## [Assignment]
Single out the lines of the material that contain "agent" and copy them.

## [Data extracts]
_ _ _ _ _

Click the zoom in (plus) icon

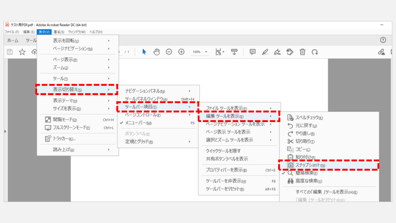click(x=181, y=51)
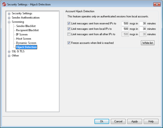Open the Sender Blacklist page
Image resolution: width=163 pixels, height=128 pixels.
26,26
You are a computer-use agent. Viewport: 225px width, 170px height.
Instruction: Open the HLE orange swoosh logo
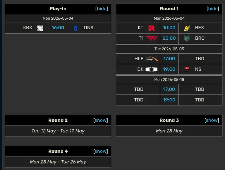coord(151,59)
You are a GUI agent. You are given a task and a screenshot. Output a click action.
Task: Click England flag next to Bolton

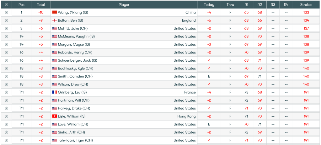click(55, 20)
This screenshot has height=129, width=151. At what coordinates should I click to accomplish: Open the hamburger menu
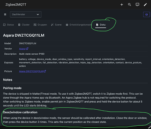coord(5,14)
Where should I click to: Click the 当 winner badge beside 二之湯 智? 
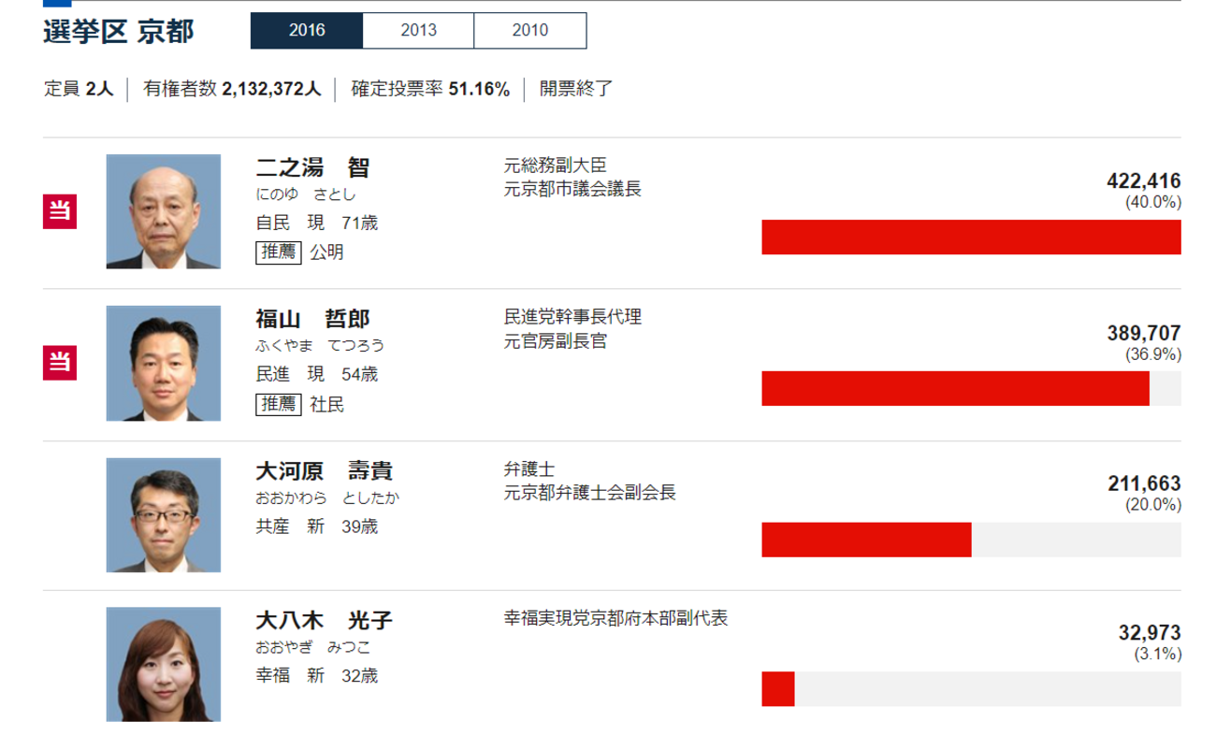(x=60, y=211)
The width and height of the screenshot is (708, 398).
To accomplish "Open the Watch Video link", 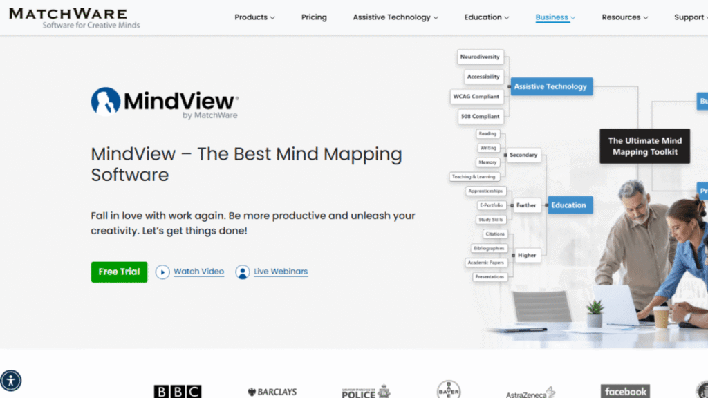I will pos(198,272).
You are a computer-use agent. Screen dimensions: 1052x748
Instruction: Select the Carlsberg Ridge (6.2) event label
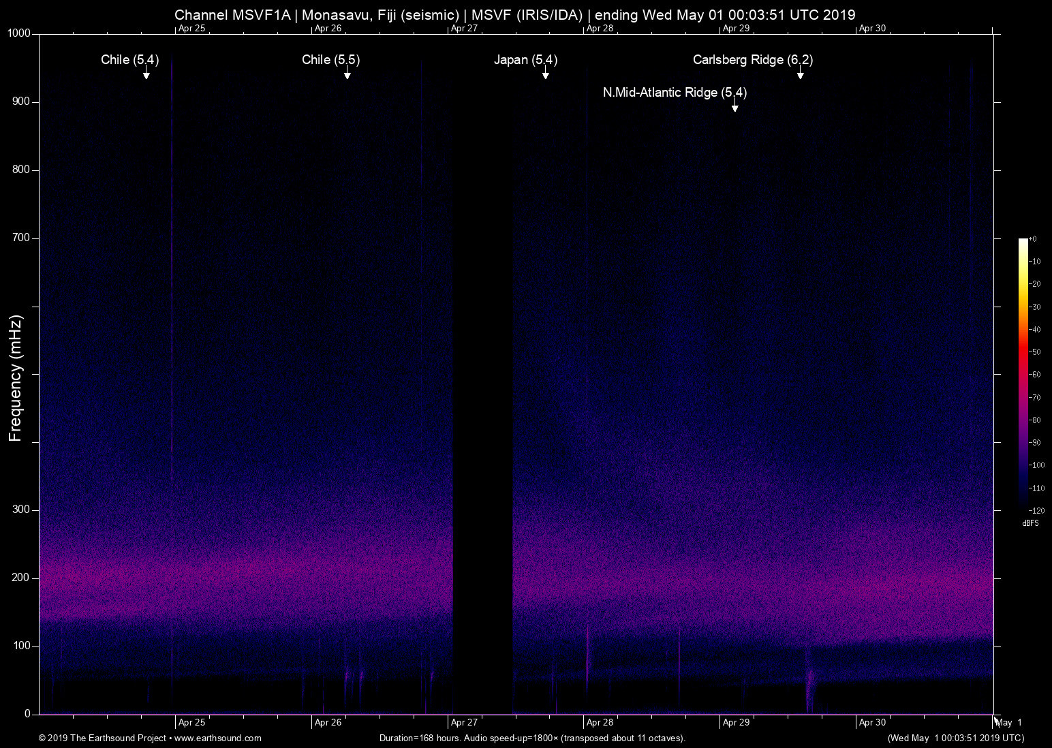(752, 60)
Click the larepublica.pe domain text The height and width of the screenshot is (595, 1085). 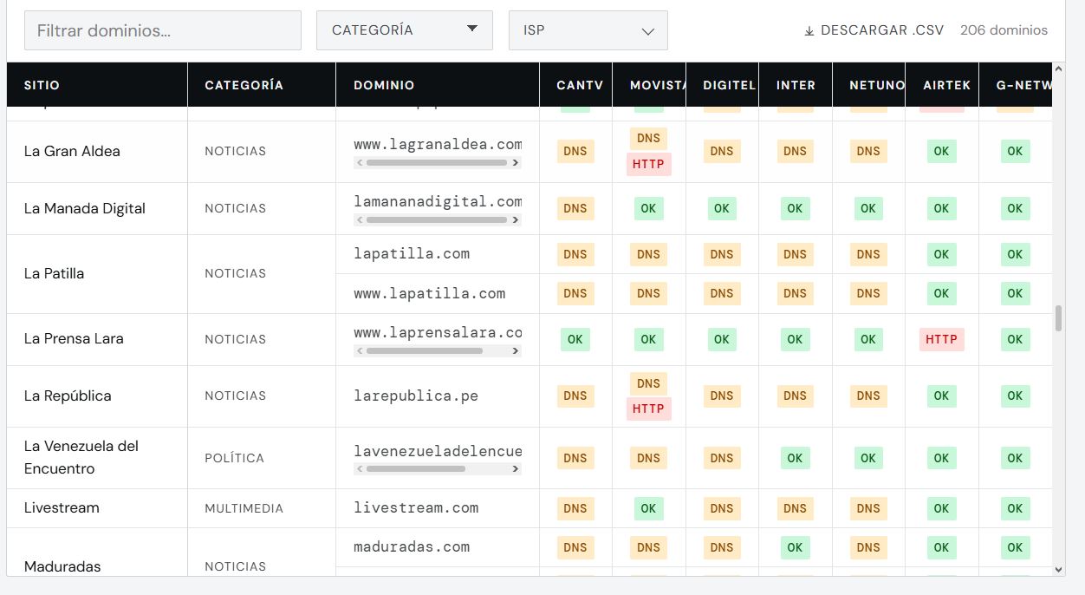click(x=416, y=396)
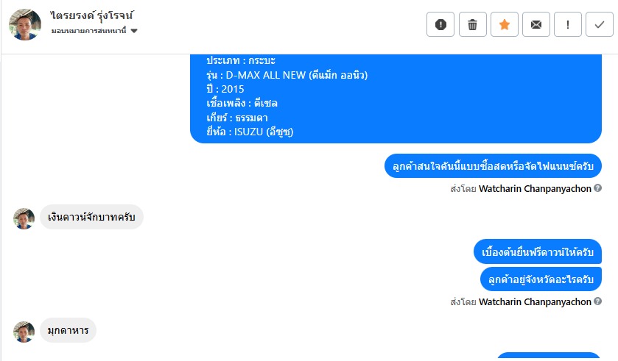Mark conversation done with checkmark icon
This screenshot has height=361, width=618.
pos(599,24)
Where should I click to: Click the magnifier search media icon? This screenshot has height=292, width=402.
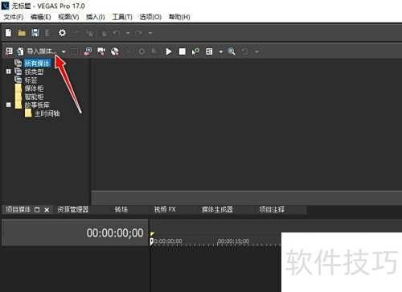tap(232, 51)
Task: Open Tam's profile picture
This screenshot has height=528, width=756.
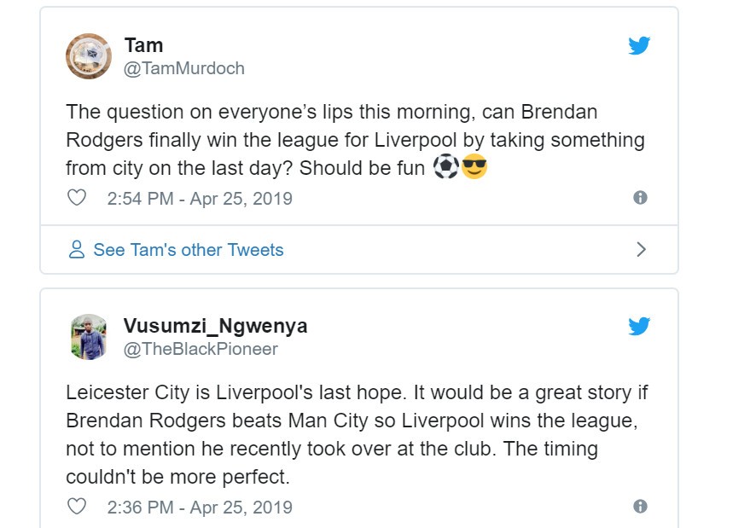Action: pyautogui.click(x=89, y=56)
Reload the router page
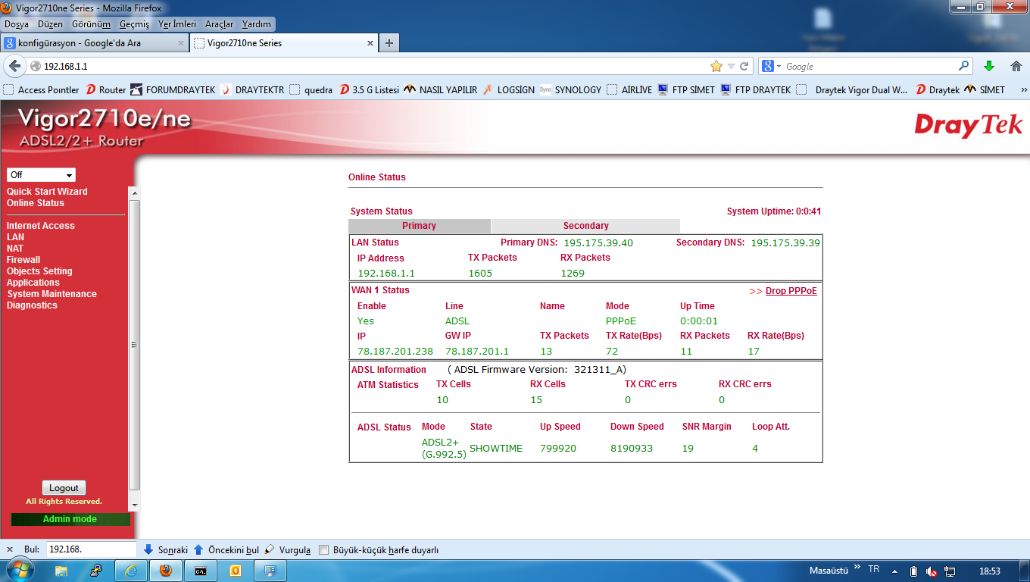Image resolution: width=1030 pixels, height=582 pixels. tap(744, 66)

_ _ _ _ _

## [Answer box]
You are a computer-use agent. Viewport: 225px width, 170px height.
You are a GUI agent. You are given a task and a screenshot. Output a click action.
You are a computer-use agent. Screen dimensions: 1052x748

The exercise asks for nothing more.